[CALUG] Looking for advice

Bryan Smith b.j.smith at ieee.org
Mon Feb 18 13:02:00 EST 2019


Open Source Rocks <opn.src.rocks at gmail.com> wrote:
> Bryan,
> Thanks for explaining, I was unaware of the AMD's advancements.

The 8087 lineage has an interesting history.  At one point most 80x87
units were sourced by Intel from AMD, and AMD made a number of refits
and improvements -- especially around precision.  This is something
that finally reared its ugly head in the Pentium (more on that in a
bit).

Moore and Sanders were colleagues at Fairchild, and AMD was the
fabbing and process leader, while Intel was more innovative.

This was apparent in their 486 and K5 units, versus Intel 486 units.

The later K5 units were still AMD's FPU, just added to the NexGen
RISC86 core they acquired.  The NexGen 6x86 then became the K6, with
the AMD FPU.  The NexGen ALU design was not only 3x faster than the
486, but the Pentium couldn't compete -- in fact, it was a whole slew
of mis-designs that were supposed to make it more competitive with the
NexGen that backfired.

Probably the saving grace of the Pentium, since it's ALU was
completely defective -- don't get me started, the Pentium Pro was an
ALU re-design by Digital -- was that Intel pipelined the FPU, while
AMD had not.  This allowed Intel to 'hack' the design flaws of the
32-bit ALU, but using a rippled set of instructions to use its FPU to
load 2 integers.

Yes, they were literally using the FPU to load integers, nothing more.
Because the Pentium FPU had so many design flaws in other areas, that
it finally caused a full recall due to completely out-of-whack
precision.  FPU units always have precision issues, but these were
completely unacceptable in the Pentium's design flaws.  However, for
games of the era, 32-bit integers were still used, and the flawed,
poorly performing LOAD of the ALU was easily bypassed by the LOAD of
the FPU ... even for loading integers.

Aka 'Pentium optimizations' that not only crippled all other
competitors, but the 486 and even hurt the Pentium Pro (and
II/III/IV).  That's why no one should use Pentium optimizations unless
they actually have a genuine Pentium.  The Math Matrix eXtensions
(MMX) of the Pentium came out of a refit of the FPU to handle loading
16-bit and 32-bit integers.

Insert long-standing debate of i486 v. i586 v. i686 optimizations,
pre-x86_64 kernels.  The few distros that went i586 didn't perform as
well on non-Pentiums as i486, and i686 optimizations were the best
around for everyone ... as long as one had a 686 compatible (and
especially for the later, in-line, 2-issue Atom).

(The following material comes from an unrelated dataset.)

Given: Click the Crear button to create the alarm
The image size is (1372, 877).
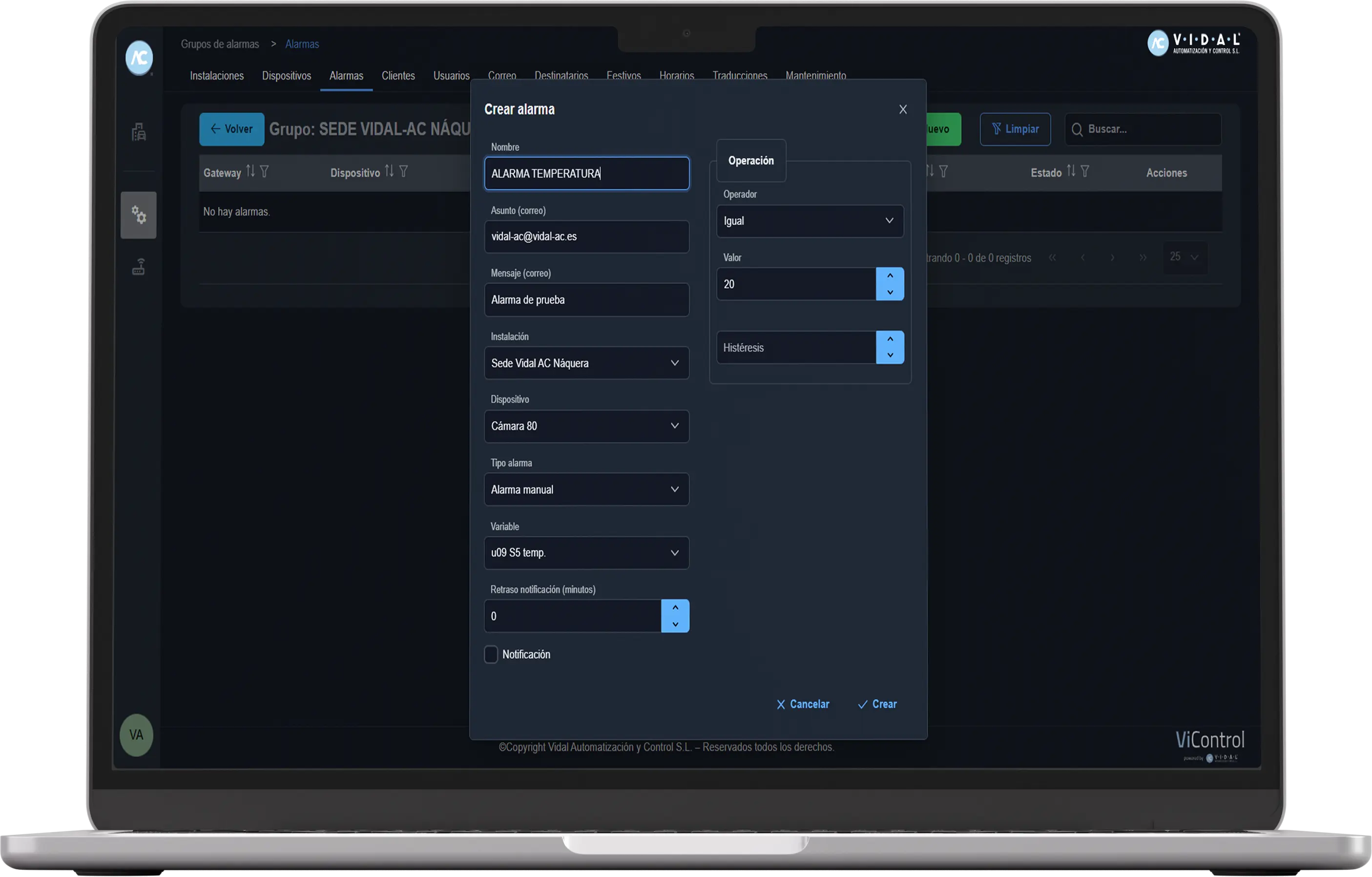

AMD then, of course, over-designed the 'Hammer' to have a 3-issue,
pipelined FPU.  It was so good, including a 3x issue ADD/MULTI --
while the Pentium Pro/II/III could still only do 2x issue ADD, or 1x
MULTI, that it could be re-microcoded for just about any SIMD
extensions Intel came up with.  That's why Intel added dedicated SIMD
units in the Pentium IV.

All the meanwhile, SIMD units had massive precision issues, while
AMD's full '87 compatible design could do 2x issue FPU '87, and with
more precision.  It wasn't even close.

Intel finally 'got serious' with the IA-64 Itanium FPU, but it
couldn't compete even with its native EPIC and Predication, even
putting x86 aside (don't get me started).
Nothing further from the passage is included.